Le gouvernement togolais poursuit son offensive contre les pratiques frauduleuses au sein de l’administration publique.
Par un arrêté en date du 21 avril 2026, la ministre de la Fonction publique, du Travail et du Dialogue social, Ablamba Ahoéfavi Johnson, a décidé du licenciement de 45 agents de l’État reconnus coupables de diverses irrégularités.
Les sanctions visent des agents impliqués dans des faits de fraude, de complicité de fraude ainsi que de détention et d’utilisation de faux diplômes. Cette décision traduit la détermination des autorités à promouvoir une administration publique fondée sur la transparence, le mérite et le respect des règles.
L’arrêté, rendu public, précise l’identité des personnes concernées, leurs numéros matricules ainsi que leurs dates et lieux de naissance.

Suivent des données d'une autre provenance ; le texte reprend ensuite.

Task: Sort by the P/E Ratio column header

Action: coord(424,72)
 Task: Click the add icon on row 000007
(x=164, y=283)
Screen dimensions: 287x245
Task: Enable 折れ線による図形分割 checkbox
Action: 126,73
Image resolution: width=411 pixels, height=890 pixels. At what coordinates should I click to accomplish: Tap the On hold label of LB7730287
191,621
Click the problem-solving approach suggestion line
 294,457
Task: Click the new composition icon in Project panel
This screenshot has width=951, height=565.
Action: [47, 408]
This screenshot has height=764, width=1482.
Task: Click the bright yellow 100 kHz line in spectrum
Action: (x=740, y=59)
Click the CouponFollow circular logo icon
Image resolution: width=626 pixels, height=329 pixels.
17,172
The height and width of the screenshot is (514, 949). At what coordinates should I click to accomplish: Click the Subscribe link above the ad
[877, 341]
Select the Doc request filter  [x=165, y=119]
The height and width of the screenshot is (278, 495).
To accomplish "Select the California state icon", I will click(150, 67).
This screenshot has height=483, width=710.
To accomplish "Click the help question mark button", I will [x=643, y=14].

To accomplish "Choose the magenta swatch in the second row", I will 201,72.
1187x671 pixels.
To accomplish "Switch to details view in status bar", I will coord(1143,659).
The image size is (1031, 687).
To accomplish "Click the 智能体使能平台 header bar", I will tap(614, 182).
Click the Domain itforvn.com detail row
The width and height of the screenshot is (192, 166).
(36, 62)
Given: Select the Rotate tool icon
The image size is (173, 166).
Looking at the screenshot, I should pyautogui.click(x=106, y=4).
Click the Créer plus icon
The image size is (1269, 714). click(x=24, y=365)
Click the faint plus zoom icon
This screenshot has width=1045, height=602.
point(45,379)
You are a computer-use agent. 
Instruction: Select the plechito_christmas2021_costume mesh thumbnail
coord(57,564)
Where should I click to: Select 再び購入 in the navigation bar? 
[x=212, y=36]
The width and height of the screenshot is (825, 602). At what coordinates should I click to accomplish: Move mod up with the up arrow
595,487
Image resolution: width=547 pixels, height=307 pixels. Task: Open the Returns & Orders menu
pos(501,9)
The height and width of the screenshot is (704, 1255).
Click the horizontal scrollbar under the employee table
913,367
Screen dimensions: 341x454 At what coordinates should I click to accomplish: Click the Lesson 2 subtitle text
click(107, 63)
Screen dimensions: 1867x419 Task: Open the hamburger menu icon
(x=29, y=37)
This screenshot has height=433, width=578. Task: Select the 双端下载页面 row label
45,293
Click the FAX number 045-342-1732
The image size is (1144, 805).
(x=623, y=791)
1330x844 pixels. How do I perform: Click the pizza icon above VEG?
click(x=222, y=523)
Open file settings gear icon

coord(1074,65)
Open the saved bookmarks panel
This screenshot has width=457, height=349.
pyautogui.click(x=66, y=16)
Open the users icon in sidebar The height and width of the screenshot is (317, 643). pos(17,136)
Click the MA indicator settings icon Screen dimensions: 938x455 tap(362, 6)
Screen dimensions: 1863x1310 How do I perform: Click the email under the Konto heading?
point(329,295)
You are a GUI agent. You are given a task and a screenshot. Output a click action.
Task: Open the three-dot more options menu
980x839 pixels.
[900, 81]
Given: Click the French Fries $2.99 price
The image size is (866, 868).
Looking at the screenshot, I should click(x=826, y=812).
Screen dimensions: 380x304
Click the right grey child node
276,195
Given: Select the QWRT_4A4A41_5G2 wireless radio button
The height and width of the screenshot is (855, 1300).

Les agents sanctionnés exerçaient dans différents corps de métier et services de l’administration publique.
Les personnes licenciées sont âgées de 26 à 62 ans, ce qui montre que ces irrégularités concernent aussi bien de jeunes recrues que des agents ayant plusieurs années de carrière.
À travers cette décision, le gouvernement réaffirme sa volonté de lutter contre la fraude administrative, de préserver la crédibilité de la fonction publique et de garantir une gestion des ressources humaines fondée sur la légalité et l’équité.